La finale entre le Sénégal et le Maroc a renvoyé une triste image du football africain, avec des décisions arbitrales scandaleuses et autres faits avant le match. Malgré tout, le Sénégal a fini par l’emporter sur le pays organisateur. Mais pendant que le peuple sénégalais et ses dirigeants vivent un moment euphorique avec cette deuxième étoile, la Fifa, la Caf et le Maroc semblent s’organiser pour faire porter le bonnet d’âne aux Lions de la Téranga. Une posture qui appelle, de la part du Sénégal, une stratégie immédiate de riposte contre la réécriture de l’histoire.
Depuis dimanche, en effet, les instances du football africain et mondial, ainsi que le pays hôte, multiplient les sorties pour désigner le Sénégal comme coupable de ce qui est arrivé. Un communiqué de la Caf, une déclaration de Gianni Infantino, président de la Fifa, la conférence de presse du sélectionneur marocain, Walid Regragui, ainsi que la plainte de la fédération marocaine contre le Sénégal auprès des instances sont autant d’actes visant à incriminer les Lions.

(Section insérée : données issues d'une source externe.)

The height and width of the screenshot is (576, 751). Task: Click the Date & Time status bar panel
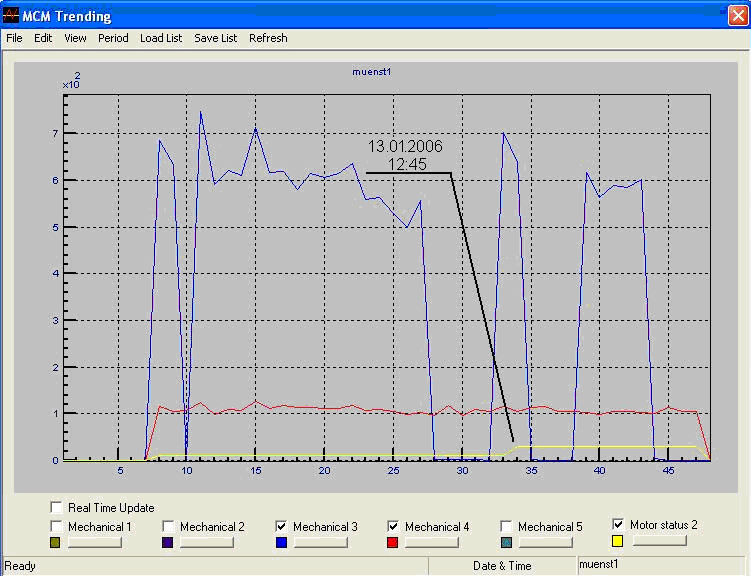[502, 566]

Or, dans cette affaire, le Sénégal est bien la victime et non le coupable. Les coupables ont pour noms : Caf, Fifa, Maroc et Jean-Jacques Ndala, le Congolais arbitre de la rencontre, qui se confond d’ailleurs ici avec les instances de football. Le Sénégal a d’abord subi pas mal de sabotages avec l’accueil chaotique de l’équipe à Rabat, les problèmes d’hôtellerie, de stade d’entraînement et de billetterie. Il a fallu protester officiellement pour améliorer la situation. Et comme si cela ne suffisait pas, voici que l’arbitre décide que la Coupe devait rester au Maroc à travers une double décision incompréhensible. Sans compter l’attitude du prince Moulay Rachid quand il fallait remettre la coupe à Kalidou Koulibaly, le capitaine des Lions.